Despite this safety barrier, there was one episode of unexplained asymptomatic hypoglycemia at 0500 h, which could not be attributed to sensor discrepancy or to the MPC advice, because only 0.4 units of insulin was infused over the preceding 6 h. Considered in the context of conventional treatment, whereby women with type 1 diabetes spend on average 16.2% overnight (1.3 h) hypoglycemic during pregnancy (2
) and assuming this group of women were representative, it suggests potential safety benefits of closed-loop insulin delivery. Note that in this proof of concept study, we did not modify the algorithm to distinguish between pre- and postprandial glucose targets and that even tighter glycemic thresholds (60–99 fasting and <130 after meals) may be required for optimal fetal growth.
Nocturnal hyperglycemia was minimized in women requiring established continuous subcutaneous insulin infusion as well as in those using multiple daily injections. This also compares favorably with previous CGM studies describing 36.4% time hyperglycemic (2.9 h >140, 1.0 h >200 mg/dL) (2
The level of overnight glucose control obtained during early and late gestation was similar to that recently obtained in children and adults with type 1 diabetes (18
). Our group has shown that using off-the-shelf sensors and earlier versions of this MPC algorithm, children achieved 53% (48–57%) overnight time in target after eating a large, rapidly absorbed evening meal and 55% (37–64%) after a large, slowly absorbed meal (18
). Adults using closed-loop did even better, spending 72 ± 15% overnight time in target after a large evening meal (100 g carbohydrate) and generous alcohol consumption (0.75 g/kg ethanol) (22
). These studies suggest potential superiority of overnight closed-loop insulin delivery over conventional pump therapy outside pregnancy.
The difference between conventional and close-loop insulin delivery is the ability of the latter to rapidly respond to glucose excursions, with more variability of the insulin infusion rates despite comparable overall insulin doses. In our current study, the MPC algorithm was able to safely increase the insulin infusion rates for advancing gestational age, based on the women’s weight and total daily insulin dose.
This study also illustrates the challenges of postprandial hyperglycemia, particularly after a high-carbohydrate breakfast. After nearly optimal overnight control, women had more glucose variability and spent more time hyperglycemic after breakfast compared with after dinner. Despite apparently more prolonged hyperglycemia after breakfast in late pregnancy (), differences in the time spent hyperglycemic between early and late pregnancy (28% in early and 44% in late gestation) did not reach statistical significance, most likely due to the small sample size and intraindividual variability.

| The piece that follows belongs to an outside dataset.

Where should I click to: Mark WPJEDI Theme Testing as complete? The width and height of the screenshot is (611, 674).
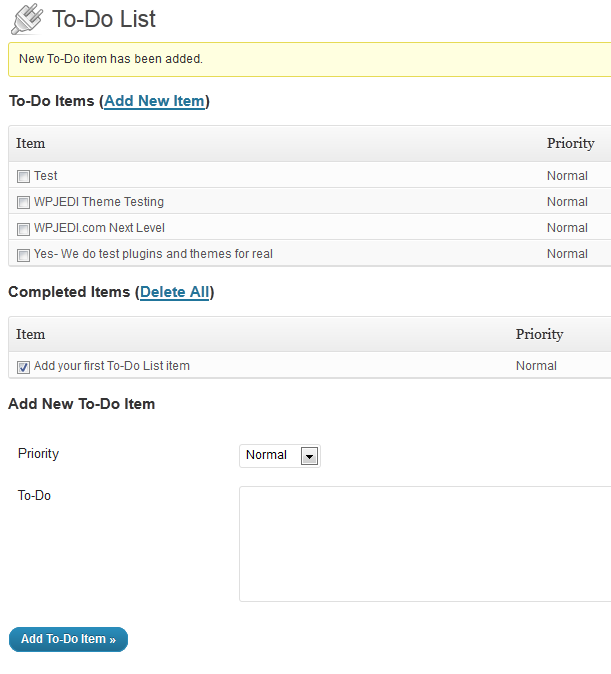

There were also no significant differences in the insulin infusion rates (when corrected for maternal weight) in early and late gestation. However, there is a trend to higher glucose levels at various points in later pregnancy, after starting at a lower glucose, and a trend to an increased average insulin infusion rate. The latter would be expected given the increasing insulin resistance of pregnancy and with larger numbers may have reached statistical significance.
We now plan to perform randomized controlled studies of closed-loop insulin delivery with tighter glycemic targets, first in the hospital and then over multiple nights in the home setting. To evaluate clinical effectiveness of closed-loop insulin delivery, a large, multicenter randomized study comparing closed-loop with sensor-augmented pump therapy will be needed. Meanwhile, the MPC safety and sensor accuracy data from this study pave the way for future research to refine closed-loop insulin delivery in pregnancy.